*** Dataset records Section Begins ***

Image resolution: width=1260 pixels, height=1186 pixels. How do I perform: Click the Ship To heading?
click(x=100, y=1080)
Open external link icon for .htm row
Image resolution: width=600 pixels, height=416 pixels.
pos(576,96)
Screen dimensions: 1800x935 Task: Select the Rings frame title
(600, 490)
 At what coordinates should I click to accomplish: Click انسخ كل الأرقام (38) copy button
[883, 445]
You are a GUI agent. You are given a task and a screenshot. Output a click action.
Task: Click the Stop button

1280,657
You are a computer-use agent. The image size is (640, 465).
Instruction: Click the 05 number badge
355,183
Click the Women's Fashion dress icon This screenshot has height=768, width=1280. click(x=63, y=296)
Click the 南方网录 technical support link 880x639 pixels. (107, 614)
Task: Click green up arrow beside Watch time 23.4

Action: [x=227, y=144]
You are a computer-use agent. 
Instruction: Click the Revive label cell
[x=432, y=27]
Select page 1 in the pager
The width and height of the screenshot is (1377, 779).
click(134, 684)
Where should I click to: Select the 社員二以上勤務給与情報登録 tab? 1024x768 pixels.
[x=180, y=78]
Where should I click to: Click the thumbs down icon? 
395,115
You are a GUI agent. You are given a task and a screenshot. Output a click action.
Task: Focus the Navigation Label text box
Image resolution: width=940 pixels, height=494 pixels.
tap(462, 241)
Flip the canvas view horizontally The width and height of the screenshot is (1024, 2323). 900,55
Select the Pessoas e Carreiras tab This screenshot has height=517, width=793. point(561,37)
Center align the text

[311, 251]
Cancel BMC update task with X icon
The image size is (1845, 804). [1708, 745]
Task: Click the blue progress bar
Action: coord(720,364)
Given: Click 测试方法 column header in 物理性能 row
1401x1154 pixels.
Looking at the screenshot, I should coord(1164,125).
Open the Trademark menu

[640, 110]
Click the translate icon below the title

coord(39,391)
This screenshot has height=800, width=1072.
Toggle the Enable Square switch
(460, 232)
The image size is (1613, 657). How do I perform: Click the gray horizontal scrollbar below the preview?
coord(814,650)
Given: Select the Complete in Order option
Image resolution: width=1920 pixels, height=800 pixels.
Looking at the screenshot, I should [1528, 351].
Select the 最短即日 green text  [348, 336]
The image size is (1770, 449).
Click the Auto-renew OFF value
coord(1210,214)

*** Dataset records Section Ends ***

- [Work item]:
Reproduce exactly the section above that begins at the line containing "At what coordinates" and ends at the line containing "Task: Focus the Navigation Label text box", leaving out all other lines.

- [Written response]:
 At what coordinates should I click to accomplish: Click انسخ كل الأرقام (38) copy button
[883, 445]
You are a GUI agent. You are given a task and a screenshot. Output a click action.
Task: Click the Stop button

1280,657
You are a computer-use agent. The image size is (640, 465).
Instruction: Click the 05 number badge
355,183
Click the Women's Fashion dress icon This screenshot has height=768, width=1280. click(x=63, y=296)
Click the 南方网录 technical support link 880x639 pixels. (107, 614)
Task: Click green up arrow beside Watch time 23.4

Action: [x=227, y=144]
You are a computer-use agent. 
Instruction: Click the Revive label cell
[x=432, y=27]
Select page 1 in the pager
The width and height of the screenshot is (1377, 779).
click(134, 684)
Where should I click to: Select the 社員二以上勤務給与情報登録 tab? 1024x768 pixels.
[x=180, y=78]
Where should I click to: Click the thumbs down icon? 
395,115
You are a GUI agent. You are given a task and a screenshot. Output a click action.
Task: Focus the Navigation Label text box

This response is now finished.